> _Written problem_: Rewrite the listing from the line with "Task: Open the Normal blend mode dropdown" to the line with "click(x=881, y=576)", changing "dropdown" to "drop-down" and keeping everything else the same.

> _Supplied entries_:
==========

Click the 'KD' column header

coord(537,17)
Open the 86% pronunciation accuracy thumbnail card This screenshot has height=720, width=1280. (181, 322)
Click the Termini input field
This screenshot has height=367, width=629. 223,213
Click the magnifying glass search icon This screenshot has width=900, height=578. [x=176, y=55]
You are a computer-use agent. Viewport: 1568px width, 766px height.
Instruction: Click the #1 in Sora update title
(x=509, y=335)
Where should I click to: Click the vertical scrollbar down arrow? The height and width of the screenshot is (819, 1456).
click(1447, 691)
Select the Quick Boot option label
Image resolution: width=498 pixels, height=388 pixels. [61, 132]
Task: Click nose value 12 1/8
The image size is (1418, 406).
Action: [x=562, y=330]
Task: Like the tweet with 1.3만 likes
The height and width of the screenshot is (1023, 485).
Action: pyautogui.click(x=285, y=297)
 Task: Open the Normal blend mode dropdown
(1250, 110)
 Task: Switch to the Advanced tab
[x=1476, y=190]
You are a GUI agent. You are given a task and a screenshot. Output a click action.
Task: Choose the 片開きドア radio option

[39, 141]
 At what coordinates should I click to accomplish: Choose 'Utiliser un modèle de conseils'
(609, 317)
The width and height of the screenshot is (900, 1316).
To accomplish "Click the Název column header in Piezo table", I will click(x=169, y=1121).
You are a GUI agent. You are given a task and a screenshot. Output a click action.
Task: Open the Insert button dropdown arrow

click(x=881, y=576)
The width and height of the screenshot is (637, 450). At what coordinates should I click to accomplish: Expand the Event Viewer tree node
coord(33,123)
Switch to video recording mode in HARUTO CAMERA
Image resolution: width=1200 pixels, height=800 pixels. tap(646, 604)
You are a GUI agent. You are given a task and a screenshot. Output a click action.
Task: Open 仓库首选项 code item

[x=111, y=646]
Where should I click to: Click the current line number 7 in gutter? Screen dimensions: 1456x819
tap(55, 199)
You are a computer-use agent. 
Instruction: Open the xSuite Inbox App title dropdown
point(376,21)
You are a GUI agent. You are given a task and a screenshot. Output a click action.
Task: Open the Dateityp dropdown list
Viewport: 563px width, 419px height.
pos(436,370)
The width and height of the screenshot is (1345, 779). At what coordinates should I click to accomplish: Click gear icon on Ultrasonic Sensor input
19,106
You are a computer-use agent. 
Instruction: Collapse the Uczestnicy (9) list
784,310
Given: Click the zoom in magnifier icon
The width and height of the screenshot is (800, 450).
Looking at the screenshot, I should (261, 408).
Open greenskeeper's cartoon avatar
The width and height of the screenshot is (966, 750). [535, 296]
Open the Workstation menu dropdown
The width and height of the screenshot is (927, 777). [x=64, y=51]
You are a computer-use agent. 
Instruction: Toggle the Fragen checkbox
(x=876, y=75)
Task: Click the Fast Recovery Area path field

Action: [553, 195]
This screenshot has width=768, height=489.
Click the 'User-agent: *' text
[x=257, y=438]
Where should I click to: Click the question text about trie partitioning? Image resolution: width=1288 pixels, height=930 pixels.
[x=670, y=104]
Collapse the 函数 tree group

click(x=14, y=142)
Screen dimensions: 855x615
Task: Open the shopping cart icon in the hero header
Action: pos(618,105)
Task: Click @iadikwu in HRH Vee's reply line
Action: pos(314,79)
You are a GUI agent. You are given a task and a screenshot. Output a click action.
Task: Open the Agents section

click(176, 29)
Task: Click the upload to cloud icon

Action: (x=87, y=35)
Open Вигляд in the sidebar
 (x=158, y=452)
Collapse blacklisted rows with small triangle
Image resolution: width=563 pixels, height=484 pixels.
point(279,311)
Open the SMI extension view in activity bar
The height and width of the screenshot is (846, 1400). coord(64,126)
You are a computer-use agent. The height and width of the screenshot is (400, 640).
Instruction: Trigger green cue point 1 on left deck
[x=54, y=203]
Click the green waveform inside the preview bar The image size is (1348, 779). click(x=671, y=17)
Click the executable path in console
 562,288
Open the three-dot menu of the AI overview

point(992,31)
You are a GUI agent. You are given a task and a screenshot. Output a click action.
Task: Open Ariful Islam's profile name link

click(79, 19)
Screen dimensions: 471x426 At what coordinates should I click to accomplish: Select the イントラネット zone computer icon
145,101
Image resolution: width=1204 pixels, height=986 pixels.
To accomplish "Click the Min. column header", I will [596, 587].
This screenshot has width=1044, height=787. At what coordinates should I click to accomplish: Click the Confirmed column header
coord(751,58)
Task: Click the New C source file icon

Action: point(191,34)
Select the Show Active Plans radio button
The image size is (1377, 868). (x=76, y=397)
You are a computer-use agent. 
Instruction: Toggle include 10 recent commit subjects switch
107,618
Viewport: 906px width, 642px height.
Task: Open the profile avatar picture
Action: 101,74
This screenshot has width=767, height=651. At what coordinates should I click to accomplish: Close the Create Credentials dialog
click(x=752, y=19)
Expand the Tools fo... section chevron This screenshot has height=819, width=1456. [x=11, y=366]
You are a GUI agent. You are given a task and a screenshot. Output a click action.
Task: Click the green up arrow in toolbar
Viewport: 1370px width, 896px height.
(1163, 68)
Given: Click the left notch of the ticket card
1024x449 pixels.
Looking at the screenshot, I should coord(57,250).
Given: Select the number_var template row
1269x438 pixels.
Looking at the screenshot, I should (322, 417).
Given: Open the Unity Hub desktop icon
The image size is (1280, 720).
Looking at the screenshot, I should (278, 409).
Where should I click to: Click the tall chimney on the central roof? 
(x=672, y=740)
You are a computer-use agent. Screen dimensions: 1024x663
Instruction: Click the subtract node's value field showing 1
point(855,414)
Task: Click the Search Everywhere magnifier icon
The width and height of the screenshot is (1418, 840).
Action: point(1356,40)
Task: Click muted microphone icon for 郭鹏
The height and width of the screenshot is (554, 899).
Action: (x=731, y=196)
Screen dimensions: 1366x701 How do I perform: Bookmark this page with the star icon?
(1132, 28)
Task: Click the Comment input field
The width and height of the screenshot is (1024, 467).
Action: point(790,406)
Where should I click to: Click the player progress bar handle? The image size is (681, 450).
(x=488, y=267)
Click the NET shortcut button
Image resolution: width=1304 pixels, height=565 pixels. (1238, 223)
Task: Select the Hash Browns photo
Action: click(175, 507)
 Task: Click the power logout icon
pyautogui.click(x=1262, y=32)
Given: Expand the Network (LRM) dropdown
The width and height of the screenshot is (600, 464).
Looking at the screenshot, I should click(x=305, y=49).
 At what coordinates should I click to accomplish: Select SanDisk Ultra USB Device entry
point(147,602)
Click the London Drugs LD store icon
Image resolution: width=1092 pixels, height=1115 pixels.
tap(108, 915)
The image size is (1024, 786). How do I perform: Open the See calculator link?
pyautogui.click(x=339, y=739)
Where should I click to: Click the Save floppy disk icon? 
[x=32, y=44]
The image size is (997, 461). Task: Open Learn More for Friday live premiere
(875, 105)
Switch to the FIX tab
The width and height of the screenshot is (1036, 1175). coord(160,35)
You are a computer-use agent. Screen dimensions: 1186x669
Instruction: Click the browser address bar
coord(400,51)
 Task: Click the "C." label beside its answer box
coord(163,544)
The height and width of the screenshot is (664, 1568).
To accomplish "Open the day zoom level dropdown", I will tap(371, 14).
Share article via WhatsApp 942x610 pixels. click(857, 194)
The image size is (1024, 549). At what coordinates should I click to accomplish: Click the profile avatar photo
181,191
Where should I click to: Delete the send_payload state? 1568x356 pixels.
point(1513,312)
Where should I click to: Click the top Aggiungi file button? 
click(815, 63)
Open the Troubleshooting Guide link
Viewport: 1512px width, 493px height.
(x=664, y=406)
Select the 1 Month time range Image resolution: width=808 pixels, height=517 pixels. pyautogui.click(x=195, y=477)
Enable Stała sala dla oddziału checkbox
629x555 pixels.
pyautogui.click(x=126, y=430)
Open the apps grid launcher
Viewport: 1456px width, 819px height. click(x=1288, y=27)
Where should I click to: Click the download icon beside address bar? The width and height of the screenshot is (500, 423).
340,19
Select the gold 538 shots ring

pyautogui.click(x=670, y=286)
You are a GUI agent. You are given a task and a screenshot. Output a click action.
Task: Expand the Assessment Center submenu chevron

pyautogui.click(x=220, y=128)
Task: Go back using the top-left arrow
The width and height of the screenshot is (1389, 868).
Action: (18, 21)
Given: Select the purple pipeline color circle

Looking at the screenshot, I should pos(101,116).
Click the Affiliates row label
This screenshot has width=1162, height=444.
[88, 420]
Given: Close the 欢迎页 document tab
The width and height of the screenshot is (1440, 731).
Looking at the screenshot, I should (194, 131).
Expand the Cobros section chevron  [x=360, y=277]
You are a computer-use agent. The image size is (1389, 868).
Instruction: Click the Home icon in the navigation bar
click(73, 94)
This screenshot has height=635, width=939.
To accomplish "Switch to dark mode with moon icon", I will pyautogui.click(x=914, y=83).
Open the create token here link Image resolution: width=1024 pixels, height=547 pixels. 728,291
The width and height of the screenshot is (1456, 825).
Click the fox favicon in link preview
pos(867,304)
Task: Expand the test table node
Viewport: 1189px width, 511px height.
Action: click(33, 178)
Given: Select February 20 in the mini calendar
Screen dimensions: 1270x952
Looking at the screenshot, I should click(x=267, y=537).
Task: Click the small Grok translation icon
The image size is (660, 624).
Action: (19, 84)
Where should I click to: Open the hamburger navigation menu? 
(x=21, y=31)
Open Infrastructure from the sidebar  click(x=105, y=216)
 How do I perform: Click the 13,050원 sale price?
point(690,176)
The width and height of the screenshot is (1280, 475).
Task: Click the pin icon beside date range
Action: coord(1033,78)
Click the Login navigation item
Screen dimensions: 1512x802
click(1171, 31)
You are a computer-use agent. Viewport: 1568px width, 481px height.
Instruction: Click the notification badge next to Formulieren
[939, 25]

==========

> _Correct response_:
 Task: Open the Normal blend mode drop-down
(1250, 110)
 Task: Switch to the Advanced tab
[x=1476, y=190]
You are a GUI agent. You are given a task and a screenshot. Output a click action.
Task: Choose the 片開きドア radio option

[39, 141]
 At what coordinates should I click to accomplish: Choose 'Utiliser un modèle de conseils'
(609, 317)
The width and height of the screenshot is (900, 1316).
To accomplish "Click the Název column header in Piezo table", I will click(x=169, y=1121).
You are a GUI agent. You are given a task and a screenshot. Output a click action.
Task: Open the Insert button drop-down arrow

click(x=881, y=576)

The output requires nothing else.